Orangutans are remarkably intelligent. In the 1990s one population was found to use feeding tools regularly. In 2003 the journal Science described the evidence for distinct orangutan cultures. According to one recent researcher, orangutans are the world’s most intelligent animal after humans, with higher learning and problem solving ability than chimpanzees. A study by a primatologist at Duke University found them capable of tasks well beyond chimpanzees’ abilities — such as using leaves to make rain hats and leakproof roofs over their sleeping nests. In some food-rich areas, they have developed a complex culture in which adults teach youngsters how to make tools and find food.

Although orangutans are generally passive, aggression toward other orangutans is very common; they are solitary animals and can be fiercely territorial. Immature males will try to mate with any female, and may succeed in forcibly copulating with her if she is also immature and not strong enough to fend him off. Mature females easily fend off immature suitors, preferring to mate with a mature male. Orangutans have even shown laughter-like vocalizations in response to physical contact, such as wrestling, play chasing, or tickling.
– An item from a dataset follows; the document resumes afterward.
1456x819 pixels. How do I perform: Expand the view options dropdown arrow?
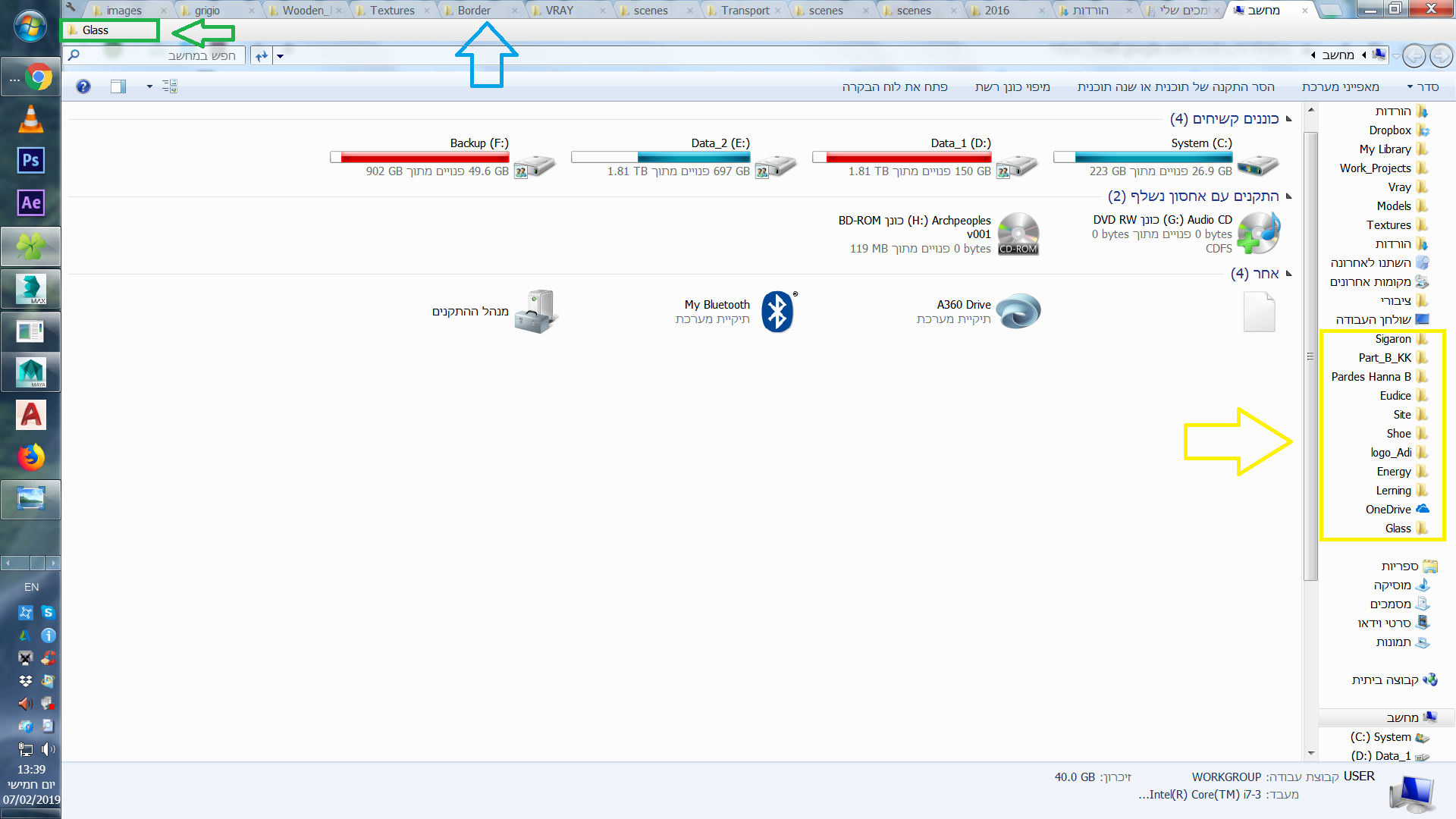[x=149, y=86]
Bornean orangutans (about 55,000 remain) are highly endangered and Sumatran orangutans (about 7,000 remain) are critically endangered. The destruction of orangutan habitat by logging, mining and forest fires has been increasing rapidly in the last decade. Moreover, vast areas of tropical forest have been converted to plantations for the production of palm oil. Indonesia currently has the fastest rate of deforestation in the world. Some scientists believe that these plantations could lead to the extinction of the species in the very near future. Much of this activity is illegal, occurring in national parks that are officially off limits to loggers, miners and plantation development. Baby orangutans are also poached for sale into the pet trade; the trappers usually kill the mother to steal the baby.